* _Your assignment_
Whenever a line in the listing contains "Choose", copy that line.

%%

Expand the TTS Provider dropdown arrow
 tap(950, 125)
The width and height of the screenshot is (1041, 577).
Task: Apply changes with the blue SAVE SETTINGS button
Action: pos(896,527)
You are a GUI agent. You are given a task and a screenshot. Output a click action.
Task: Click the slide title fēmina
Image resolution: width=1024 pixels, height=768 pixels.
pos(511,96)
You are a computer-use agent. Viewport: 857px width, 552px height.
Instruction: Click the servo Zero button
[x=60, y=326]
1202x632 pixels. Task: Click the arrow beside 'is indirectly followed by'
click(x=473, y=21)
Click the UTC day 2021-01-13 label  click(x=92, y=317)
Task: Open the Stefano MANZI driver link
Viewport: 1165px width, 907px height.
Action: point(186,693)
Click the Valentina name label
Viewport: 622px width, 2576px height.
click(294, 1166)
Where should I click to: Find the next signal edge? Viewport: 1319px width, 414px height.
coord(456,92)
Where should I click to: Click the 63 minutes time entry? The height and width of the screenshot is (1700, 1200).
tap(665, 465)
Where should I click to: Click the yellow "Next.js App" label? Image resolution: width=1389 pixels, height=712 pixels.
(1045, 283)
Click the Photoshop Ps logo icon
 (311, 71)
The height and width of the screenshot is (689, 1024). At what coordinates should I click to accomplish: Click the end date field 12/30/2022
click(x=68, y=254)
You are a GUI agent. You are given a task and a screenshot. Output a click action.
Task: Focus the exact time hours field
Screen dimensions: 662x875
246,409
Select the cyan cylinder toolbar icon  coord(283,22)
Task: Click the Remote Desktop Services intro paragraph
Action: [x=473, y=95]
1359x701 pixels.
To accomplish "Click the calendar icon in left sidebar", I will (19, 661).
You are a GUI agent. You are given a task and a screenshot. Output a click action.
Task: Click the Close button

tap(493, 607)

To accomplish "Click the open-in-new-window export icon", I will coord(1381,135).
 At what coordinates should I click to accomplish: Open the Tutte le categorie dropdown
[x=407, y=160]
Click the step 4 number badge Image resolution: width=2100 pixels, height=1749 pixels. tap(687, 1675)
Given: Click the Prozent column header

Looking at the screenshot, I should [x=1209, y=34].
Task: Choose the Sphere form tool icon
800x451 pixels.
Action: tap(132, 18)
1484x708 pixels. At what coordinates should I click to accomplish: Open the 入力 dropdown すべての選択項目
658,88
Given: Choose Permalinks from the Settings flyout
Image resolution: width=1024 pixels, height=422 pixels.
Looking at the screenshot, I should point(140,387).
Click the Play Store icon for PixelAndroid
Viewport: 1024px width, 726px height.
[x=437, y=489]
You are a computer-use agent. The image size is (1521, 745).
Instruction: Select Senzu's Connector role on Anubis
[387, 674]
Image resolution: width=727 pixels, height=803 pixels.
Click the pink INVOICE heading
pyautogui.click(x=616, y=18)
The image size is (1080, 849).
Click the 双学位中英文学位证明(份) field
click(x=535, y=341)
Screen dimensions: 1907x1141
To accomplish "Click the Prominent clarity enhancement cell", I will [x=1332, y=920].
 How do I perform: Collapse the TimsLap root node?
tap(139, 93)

%%

* _Solution to the problem_
Task: Choose the Sphere form tool icon
Given: Choose Permalinks from the Settings flyout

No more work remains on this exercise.